* [ENUNCIADO]: Presenta como CSV de dos columnas, "texto" y "respuesta", solo los registros que van de la línea que contiene "The image size is (1512, 799)." a la que contiene "Action: (x=703, y=233)", ambas incluidas. Pon una fila por registro, con cada valor en un único campo entre comillas y los saltos de línea convertidos en espacios.

* [REGISTROS DEL EJERCICIO]:
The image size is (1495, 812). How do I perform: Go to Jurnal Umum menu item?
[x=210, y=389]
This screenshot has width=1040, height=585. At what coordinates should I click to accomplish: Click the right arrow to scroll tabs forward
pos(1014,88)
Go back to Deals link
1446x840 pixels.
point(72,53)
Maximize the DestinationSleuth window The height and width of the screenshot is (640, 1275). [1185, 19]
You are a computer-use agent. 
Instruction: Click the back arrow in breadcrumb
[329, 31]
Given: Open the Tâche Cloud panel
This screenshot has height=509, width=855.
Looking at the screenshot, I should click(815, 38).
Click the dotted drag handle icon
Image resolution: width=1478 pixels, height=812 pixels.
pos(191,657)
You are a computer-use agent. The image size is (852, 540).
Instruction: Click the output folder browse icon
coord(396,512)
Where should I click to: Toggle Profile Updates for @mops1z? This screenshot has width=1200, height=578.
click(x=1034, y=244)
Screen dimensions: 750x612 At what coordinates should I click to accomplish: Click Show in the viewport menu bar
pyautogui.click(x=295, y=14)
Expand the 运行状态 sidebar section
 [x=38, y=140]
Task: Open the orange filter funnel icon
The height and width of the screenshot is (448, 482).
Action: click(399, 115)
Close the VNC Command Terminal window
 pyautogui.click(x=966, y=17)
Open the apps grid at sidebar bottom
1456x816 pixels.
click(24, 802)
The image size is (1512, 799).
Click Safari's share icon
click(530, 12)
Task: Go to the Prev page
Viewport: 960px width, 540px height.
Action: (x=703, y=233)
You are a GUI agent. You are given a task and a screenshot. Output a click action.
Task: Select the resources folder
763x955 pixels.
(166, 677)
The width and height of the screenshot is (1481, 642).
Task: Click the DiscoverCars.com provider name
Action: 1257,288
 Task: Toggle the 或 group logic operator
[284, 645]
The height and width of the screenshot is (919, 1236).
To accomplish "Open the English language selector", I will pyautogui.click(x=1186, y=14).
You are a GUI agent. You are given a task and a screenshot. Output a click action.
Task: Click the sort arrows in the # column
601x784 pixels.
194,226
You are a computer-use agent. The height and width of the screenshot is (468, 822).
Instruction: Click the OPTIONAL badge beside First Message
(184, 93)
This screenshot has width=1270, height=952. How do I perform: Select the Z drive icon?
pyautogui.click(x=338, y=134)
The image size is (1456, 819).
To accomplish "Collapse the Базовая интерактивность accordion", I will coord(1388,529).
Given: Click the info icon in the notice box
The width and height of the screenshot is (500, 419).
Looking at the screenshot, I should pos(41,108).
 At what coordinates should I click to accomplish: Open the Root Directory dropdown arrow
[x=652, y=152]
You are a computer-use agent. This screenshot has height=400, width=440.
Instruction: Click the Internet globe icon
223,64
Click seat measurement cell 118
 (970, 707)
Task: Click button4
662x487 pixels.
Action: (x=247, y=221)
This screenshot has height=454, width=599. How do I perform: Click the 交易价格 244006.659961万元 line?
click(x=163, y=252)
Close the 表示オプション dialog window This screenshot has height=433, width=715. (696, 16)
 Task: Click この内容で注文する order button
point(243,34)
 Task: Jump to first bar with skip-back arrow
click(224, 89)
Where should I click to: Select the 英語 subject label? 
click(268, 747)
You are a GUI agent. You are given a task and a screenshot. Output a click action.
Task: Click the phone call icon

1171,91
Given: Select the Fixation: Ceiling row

* [RESPUESTA]:
texto,respuesta
"The image size is (1512, 799). Click Safari's share icon","click(530, 12)"
"Task: Go to the Prev page Viewport: 960px width, 540px height.","Action: (x=703, y=233)"